Vor dem Klimawandel und seinen Auswirkungen die Augen zu verschliessen wäre verfehlt. Extreme Temperaturschwankungen, wie wir sie gerade in letzter Zeit erfahren haben, schneearme Winter oder weltweit verheerende Sturm- und Feuerschäden zeigen auf, dass die Natur aus den Fugen geraten ist. Wir bringen den Klimawandel auch nicht unter Kontrolle, indem wir mit Fingern auf andere zeigen. Es braucht koordinierte Massnahmen der internationalen Gemeinschaft, auch von uns, um noch weit Schlimmeres zu verhindern.
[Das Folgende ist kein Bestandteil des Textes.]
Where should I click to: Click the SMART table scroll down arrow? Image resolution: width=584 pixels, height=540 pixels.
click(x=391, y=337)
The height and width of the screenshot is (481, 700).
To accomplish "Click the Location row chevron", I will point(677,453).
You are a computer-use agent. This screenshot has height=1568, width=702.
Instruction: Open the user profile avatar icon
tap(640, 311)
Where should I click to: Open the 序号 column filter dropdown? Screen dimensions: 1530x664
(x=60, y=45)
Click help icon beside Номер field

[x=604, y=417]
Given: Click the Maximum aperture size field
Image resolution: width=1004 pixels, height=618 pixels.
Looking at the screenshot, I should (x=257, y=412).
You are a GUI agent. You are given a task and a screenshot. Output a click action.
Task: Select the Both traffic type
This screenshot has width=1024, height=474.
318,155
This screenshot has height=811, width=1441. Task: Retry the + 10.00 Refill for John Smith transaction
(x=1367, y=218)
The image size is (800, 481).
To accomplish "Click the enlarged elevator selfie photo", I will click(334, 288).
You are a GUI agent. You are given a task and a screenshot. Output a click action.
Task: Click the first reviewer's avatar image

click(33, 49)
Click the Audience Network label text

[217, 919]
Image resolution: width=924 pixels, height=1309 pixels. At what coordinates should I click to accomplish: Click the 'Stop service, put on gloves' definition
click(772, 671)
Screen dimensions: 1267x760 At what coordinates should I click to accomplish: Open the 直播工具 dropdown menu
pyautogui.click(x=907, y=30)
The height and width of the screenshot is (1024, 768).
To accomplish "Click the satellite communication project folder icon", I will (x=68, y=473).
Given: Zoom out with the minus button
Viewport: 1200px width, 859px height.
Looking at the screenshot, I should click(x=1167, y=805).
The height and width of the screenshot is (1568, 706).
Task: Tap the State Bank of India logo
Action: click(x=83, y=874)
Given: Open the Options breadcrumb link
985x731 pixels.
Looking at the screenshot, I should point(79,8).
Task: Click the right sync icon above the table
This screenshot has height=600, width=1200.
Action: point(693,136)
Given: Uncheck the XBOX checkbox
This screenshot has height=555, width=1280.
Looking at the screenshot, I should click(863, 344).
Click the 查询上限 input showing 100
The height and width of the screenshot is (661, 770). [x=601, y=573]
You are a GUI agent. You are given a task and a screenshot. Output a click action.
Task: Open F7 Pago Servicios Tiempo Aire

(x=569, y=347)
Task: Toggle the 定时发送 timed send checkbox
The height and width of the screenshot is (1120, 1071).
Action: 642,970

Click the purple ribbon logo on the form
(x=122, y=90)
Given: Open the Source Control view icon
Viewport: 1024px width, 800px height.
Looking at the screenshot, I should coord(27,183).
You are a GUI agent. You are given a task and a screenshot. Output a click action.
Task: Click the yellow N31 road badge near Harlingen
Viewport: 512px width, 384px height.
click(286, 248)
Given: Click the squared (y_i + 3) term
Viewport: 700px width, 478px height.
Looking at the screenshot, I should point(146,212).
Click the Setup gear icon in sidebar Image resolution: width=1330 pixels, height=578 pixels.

In aussergewöhnlichem Masse gefordert ist auch das Bildungswesen. Die digitale Revolution mit ihren genialen Innovationen und die Künstliche Intelligenz verändern die Arbeits- und Lebenswelt auf allen Ebenen und in immer kürzeren Schritten. Die Menschen zu befähigen, mit diesem Tempo und den steten Veränderungen Schritt halten zu können, kann nur mit permanenter Anpassung der Lehrinhalte und der Weiterbildungsangebote erreicht werden.
Wir werden uns auch mit innenpolitischen Fragen auseinanderzusetzen haben. Soll die Regierung künftig vom Volk gewählt werden? Entscheidend für oder gegen einen Systemwechsel wird die Frage sein, wie die Bevölkerung mögliche Risiken für die Stabilität unseres Landes beurteilt.
Die Liste der Aufgaben, denen sich die Politik, die Führungskräfte der Wirtschaft aber auch die Bevölkerung stellen müssen, könnte noch weitergeführt werden. Es stehen viele komplexe Themen an. Wir dürfen aber aus gutem Grunde optimistisch sein. Die Resilienz der Menschheit im Allgemeinen und der liechtensteinischen Gesellschaft im Besonderen gegenüber Herausforderungen aller Art ist beeindruckend. An unserem Staatsfeiertag ist die Erkenntnis wichtig, dass wir zwar einen verschwindend kleinen Teil der Menschheit darstellen, aber genauso zu Solidarität verpflichtet sind wie grosse Nationen. Gerade die Jugend unseres Landes ist zu unterstützen, sich bei der Gestaltung der zukünftigen Lebenswelt aktiv und mit Ideenreichtum einzubringen. Wir wollen miteinander sicherstellen, dass auch kommende Generationen in einem behaglichen und prosperierenden Fürstentum Liechtenstein leben können.
Liebe Liechtensteinerinnen, liebe Liechtensteiner
Wir müssen uns immer wieder vertrauensvoll auf unsere Stärken besinnen und diese gemeinsam am Leben erhalten. Liechtenstein soll eine Heimat bleiben, die von einer bildungsfreudigen, strebsamen und füreinander einstehenden Gesellschaft getragen wird. Am heutigen Festtag rufe ich dazu auf, unsere Gemeinschaft zu pflegen. Rücken wir das in den Vordergrund, was uns verbindet und glücklich macht.
Abschliessend bedanke ich mich bei all jenen, die zum guten Gelingen des heutigen Festtages einen Beitrag leisten. Ich wünsche der ganzen Bevölkerung und unseren Gästen von Herzen ein freudvolles Fürstenfest und Gottes Segen.